Pick each line containing the word "Level" out of the data below.
++++++++
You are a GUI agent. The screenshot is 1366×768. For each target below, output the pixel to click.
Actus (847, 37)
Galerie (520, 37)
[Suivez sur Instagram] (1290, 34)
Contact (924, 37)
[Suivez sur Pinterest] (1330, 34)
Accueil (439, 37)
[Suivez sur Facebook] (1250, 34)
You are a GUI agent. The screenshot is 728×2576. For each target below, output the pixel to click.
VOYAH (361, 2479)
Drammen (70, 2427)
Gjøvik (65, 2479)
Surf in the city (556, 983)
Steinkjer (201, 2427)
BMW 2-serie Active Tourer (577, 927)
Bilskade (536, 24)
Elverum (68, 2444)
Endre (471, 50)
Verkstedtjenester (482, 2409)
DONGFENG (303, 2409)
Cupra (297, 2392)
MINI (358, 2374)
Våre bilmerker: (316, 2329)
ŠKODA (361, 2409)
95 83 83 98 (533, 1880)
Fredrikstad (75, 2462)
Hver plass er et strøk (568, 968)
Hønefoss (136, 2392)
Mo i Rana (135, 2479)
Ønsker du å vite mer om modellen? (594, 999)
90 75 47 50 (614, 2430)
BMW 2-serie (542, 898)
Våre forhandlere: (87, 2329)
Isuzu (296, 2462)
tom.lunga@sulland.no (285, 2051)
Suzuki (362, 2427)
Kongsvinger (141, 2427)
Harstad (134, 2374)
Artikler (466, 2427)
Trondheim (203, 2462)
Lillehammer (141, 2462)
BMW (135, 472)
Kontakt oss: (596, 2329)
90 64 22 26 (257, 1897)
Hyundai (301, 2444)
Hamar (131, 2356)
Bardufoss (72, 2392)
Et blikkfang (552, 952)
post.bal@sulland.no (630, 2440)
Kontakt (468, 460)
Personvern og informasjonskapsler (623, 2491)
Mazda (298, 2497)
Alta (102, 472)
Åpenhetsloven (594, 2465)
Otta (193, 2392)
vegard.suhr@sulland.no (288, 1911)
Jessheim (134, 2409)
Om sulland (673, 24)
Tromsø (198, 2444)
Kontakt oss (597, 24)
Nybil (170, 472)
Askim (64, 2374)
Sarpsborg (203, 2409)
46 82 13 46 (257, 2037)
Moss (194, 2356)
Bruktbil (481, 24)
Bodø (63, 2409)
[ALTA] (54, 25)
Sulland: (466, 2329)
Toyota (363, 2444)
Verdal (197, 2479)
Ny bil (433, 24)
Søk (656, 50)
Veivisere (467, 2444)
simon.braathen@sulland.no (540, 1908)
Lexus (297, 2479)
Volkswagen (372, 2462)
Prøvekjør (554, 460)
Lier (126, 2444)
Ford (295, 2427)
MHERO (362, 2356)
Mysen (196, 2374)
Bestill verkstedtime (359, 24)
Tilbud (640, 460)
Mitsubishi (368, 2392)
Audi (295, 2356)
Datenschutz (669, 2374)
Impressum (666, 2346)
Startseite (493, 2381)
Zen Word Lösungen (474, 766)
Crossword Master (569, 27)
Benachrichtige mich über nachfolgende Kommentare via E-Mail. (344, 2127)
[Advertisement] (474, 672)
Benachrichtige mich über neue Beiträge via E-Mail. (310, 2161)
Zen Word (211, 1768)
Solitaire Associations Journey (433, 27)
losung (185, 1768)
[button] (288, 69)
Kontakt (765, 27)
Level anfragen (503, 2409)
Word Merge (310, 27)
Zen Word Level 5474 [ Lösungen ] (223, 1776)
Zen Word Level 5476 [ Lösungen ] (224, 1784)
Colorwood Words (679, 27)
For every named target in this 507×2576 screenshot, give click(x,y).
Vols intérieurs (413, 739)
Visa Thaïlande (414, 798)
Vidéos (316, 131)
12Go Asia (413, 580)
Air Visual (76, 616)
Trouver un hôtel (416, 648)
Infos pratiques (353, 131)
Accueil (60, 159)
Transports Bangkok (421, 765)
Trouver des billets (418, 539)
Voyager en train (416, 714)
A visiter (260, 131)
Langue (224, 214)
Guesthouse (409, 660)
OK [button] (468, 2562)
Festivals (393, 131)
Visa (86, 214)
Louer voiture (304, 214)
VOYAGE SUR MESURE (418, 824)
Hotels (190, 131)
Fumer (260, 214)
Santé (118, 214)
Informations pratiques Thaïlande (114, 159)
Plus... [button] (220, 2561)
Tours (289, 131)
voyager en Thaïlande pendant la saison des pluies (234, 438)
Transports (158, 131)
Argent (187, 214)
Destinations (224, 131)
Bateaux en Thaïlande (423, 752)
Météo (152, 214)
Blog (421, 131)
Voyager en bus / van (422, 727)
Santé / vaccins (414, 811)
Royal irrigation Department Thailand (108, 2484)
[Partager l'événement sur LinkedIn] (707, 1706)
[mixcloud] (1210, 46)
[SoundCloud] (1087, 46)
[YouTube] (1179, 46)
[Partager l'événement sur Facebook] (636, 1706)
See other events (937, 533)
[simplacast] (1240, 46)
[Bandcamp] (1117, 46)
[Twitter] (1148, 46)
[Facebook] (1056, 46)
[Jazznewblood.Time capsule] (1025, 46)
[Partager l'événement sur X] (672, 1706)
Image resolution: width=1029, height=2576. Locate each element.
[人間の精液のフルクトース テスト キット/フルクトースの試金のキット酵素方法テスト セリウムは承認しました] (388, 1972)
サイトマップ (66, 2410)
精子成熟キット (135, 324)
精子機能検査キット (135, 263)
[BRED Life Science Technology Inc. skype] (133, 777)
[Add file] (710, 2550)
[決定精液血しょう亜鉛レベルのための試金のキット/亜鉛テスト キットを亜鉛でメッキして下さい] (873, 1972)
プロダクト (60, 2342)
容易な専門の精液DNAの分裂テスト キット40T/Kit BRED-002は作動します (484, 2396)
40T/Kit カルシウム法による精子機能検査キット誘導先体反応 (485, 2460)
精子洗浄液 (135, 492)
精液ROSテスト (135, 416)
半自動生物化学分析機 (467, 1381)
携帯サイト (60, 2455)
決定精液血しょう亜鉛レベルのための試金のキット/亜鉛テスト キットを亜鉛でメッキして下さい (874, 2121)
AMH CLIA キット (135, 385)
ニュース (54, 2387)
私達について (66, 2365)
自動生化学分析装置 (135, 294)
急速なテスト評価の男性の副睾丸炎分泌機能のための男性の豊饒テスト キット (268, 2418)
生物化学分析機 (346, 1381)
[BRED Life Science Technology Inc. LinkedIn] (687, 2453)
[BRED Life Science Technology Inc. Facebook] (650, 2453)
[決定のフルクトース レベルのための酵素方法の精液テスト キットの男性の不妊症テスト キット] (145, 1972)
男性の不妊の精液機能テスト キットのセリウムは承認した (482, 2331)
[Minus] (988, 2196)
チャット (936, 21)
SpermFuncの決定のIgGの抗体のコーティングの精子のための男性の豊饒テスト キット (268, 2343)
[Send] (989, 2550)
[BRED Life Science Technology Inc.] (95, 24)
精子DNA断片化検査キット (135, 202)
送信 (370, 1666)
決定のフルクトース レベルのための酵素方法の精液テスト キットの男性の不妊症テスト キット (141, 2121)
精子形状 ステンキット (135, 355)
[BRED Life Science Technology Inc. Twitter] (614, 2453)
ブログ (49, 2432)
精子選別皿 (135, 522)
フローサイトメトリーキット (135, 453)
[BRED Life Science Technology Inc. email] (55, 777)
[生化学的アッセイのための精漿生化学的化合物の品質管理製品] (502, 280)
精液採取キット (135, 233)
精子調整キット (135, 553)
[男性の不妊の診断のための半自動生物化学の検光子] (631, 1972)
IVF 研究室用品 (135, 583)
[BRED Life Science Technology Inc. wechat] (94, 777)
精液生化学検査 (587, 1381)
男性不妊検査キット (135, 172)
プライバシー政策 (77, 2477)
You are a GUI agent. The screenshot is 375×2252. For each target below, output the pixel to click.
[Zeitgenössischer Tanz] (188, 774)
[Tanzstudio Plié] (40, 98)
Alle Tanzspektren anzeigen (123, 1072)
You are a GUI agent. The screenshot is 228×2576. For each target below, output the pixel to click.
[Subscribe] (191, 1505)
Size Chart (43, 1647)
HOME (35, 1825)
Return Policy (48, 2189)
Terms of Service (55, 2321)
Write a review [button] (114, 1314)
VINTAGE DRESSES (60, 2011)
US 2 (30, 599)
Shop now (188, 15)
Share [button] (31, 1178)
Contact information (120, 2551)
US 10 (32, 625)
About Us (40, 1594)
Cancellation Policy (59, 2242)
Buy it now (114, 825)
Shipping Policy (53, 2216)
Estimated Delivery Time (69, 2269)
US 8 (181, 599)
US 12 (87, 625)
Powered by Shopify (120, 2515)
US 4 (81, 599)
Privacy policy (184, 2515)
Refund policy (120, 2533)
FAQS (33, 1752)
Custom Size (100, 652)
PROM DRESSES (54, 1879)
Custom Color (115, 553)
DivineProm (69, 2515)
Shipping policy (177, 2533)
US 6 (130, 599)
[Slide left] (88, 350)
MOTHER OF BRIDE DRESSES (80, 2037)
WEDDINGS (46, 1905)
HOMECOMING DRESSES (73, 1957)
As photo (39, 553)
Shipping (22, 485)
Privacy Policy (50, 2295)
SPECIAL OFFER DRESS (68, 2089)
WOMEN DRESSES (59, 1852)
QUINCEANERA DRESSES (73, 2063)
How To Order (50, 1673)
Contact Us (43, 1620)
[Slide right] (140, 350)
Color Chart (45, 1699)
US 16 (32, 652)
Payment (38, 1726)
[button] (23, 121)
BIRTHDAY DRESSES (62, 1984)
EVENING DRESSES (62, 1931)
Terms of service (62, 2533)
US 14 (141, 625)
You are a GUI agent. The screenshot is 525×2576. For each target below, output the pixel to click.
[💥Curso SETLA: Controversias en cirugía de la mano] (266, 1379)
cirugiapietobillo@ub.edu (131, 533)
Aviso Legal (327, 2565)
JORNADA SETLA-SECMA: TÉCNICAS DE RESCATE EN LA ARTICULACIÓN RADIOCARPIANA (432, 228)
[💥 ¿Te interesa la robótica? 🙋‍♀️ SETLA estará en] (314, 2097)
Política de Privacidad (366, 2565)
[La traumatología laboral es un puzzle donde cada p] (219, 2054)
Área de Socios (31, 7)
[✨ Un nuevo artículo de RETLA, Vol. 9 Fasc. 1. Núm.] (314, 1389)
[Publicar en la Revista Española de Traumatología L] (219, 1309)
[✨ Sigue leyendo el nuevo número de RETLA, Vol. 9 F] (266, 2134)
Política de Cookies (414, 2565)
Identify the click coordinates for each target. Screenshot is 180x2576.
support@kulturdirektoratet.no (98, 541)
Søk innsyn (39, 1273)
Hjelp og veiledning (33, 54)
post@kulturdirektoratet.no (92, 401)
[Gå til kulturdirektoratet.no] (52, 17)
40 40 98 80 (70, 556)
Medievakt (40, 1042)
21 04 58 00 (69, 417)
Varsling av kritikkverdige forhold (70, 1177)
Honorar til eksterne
++++++++
_ANSWER BELOW:_
Level anfragen (503, 2409)
Zen Word Level 5474 [ Lösungen ] (223, 1776)
Zen Word Level 5476 [ Lösungen ] (224, 1784)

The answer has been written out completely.